The hundreds of “biohackers” who have implanted chips after Warwick often depend on obsolete tools, Nicolas Roussel says. For example, if an implant meant to unlock a door malfunctions, the person wearing the implant will be stuck. “Without some kind of physical action, how can I be sure that it has unlocked?” Roussell asks. With voice recognition or movement-detecting consoles, machines struggle to make sense of our actions. They don’t understand our involuntary gestures, either: if you were to accidentally pick up your phone during the middle of a video game with Kinect, you’d likely lose your game.
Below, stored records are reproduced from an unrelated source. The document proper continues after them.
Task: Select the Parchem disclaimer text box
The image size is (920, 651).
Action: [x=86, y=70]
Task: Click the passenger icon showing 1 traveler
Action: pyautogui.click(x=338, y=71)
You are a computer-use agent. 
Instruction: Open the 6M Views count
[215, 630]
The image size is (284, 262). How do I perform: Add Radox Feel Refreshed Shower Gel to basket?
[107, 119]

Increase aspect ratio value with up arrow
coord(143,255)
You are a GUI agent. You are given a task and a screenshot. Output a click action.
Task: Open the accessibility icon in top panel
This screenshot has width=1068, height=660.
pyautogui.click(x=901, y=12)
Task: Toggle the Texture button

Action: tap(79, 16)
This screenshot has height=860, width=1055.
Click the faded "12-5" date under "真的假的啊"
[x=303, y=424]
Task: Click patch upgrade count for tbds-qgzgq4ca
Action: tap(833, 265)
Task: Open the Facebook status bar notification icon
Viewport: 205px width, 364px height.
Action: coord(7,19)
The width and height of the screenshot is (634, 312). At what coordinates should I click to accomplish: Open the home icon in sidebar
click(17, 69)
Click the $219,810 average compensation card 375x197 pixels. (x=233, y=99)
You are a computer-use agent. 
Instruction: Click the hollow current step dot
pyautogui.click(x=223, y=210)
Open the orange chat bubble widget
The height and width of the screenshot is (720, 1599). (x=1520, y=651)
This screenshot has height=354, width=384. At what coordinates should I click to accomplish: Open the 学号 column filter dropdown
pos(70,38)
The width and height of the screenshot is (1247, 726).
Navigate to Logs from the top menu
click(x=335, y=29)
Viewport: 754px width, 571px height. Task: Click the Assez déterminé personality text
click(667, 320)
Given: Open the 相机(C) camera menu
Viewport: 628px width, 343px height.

As to the brain-computer interfaces devised by Elon Musk, Facebook AI or Kernel, the pitfalls are even greater. The Neuralink team is counting on using a million neurons “to create an interface that could really change the world,” says Tim Urban. But right now, they can only survey 500 at a time. “We’re either far away from our goal, or very close, depending on the type of growth we see,” he adds. Musk and his scientists are rather optimistic: Moore’s Law allows him to hope for rapid progress.
But progress slowed down in early 2016, when important major chip microprocessor announced they wouldn’t stick to the same pace of innovation as they had in the past. Neuralink, however, needs them to continue to be active if it wants the wireless and biocompatible material. “The least invasive technique would be a kind of hard stent passed through a femoral artery, deployed in the vascular system to interact with neurons,” Elon Musk explains.
Will this apparatus understand what drives us? “Current brain-computer interfaces do not detect your thoughts or mood,” warns Nicolas Roussel. They just pick up signals. How could they possibly understand a thought a person might not be able to put into words? For the French researcher, we’ll just have to accept many errors. “We can’t stop thinking about something” unless we really want to, he says. Elon Musk, on his end, knows what he wants.